Резонанс от выступления Домбровской получился огромный. Впервые писательница такого уровня дала окорот начинаниям партийной верхушки. Для Гомулки, высоко ценившего творчество Домбровской, этот удар был особенно болезненным. Но, чтобы не усугублять дело, репрессии против подписантов были свернуты. Более того, как выразился затем Ворошильский, для писателей наступило время золотой вольности. С писателями вдруг стали встречаться члены ЦК, у них брали интервью на радио.
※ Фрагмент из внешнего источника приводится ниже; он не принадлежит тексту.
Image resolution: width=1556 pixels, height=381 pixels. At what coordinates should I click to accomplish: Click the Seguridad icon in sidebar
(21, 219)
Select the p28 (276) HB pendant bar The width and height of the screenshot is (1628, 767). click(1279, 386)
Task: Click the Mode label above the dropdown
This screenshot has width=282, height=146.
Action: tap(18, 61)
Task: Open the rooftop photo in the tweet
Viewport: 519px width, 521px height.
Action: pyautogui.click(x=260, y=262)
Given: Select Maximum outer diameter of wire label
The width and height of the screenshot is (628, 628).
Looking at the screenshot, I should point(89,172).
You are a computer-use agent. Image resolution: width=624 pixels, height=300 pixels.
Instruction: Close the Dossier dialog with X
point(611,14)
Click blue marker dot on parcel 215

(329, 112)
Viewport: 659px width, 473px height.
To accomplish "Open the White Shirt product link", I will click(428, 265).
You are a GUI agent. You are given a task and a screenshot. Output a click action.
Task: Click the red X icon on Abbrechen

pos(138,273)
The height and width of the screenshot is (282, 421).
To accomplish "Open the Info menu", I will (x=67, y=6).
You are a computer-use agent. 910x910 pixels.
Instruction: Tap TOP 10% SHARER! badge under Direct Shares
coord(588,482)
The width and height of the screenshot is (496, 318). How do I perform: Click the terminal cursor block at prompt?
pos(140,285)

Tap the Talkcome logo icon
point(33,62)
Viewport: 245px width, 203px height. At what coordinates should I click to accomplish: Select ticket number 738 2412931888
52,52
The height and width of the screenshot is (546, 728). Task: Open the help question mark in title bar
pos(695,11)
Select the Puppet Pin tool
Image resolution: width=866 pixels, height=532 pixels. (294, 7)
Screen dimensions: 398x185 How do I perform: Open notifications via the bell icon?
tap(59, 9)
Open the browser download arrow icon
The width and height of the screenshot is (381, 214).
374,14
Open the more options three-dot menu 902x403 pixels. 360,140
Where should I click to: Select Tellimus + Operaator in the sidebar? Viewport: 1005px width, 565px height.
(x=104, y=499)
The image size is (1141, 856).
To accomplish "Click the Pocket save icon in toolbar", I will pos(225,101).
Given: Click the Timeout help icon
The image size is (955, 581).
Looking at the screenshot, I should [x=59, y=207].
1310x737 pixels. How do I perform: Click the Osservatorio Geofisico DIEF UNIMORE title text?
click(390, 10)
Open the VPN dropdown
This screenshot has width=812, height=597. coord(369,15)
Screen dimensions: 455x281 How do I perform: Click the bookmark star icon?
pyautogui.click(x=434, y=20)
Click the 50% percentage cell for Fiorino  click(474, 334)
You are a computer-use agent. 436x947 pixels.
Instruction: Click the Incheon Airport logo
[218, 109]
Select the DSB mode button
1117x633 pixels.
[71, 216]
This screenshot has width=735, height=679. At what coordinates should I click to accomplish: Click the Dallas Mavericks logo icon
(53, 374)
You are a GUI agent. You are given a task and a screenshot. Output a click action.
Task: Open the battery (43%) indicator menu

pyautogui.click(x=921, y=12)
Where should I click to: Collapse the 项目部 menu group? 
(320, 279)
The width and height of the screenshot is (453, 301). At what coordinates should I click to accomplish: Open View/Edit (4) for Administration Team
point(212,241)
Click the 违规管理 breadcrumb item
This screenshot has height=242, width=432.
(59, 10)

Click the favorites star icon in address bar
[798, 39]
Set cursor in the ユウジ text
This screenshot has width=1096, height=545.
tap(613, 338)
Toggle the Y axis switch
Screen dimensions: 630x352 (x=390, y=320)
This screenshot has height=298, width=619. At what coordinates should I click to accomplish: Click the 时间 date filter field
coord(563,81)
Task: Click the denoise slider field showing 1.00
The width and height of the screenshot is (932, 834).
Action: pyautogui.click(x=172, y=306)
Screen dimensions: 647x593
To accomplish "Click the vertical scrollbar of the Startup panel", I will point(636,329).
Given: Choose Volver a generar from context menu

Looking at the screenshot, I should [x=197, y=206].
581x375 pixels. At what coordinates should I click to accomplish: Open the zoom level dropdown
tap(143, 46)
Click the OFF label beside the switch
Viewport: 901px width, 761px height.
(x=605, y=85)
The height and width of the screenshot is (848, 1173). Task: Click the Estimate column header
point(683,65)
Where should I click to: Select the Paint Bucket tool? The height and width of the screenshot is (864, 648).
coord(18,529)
18–21 сентября 1964 года прошел люблинский съезд писателей. В силу того, что съезд этот был юбилейным (отмечалось 20-летие Народной Польши), на нем, кроме министра культуры Галиньского и руководителя Отдела культуры ЦК Красько, присутствовали Гомулка и Клишко. Открывая съезд, Ивашкевич обрушился с резкой критикой на подписантов «Письма 34-х», припомнив некоторым из них ту неблаговидную роль, которую они играли в период насаждения соцреализма. Ивашкевич взял под защиту деятельность СПЛ после 1945 года и указал, что ситуация была бы куда лучше, если бы не «Письмо 34-х». Затем слово взял Гомулка. Он подробно остановился на успехах Народной Польши, в том числе в области культуры, не преминув уколоть литературную оппозицию: «<…> Только слепцы и люди, не высовывающие носа из варшавских кафе, могут этого не видеть». Далее первый секретарь ЦК заявил, что, кроме философии отчаяния, есть еще философия надежды, представленная марксизмом-ленинизмом: «И мы стремимся к тому, чтобы философия марксизма стала философией всех наших творческих работников». Развивая свою мысль, Гомулка неожиданно вспомнил Сталина, деятельность которого, по утверждению оратора, принесла Польше немало пользы[617]. Речь Гомулки была встречена на ура провластными литераторами, оппозиция же предпочла смолчать, хотя в кулуарах выражала свое недовольство[618]. Прения разгорелись лишь под занавес съезда, когда началось обсуждение проекта изменений устава СПЛ. Одна из предлагаемых поправок гласила, что членом СПЛ может быть только гражданин Польши. Если бы поправка прошла, из состава организации исключили бы лиц, эмигрировавших из страны (например, Марека Хласко). Однако после бурной дискуссии это изменение не было принято.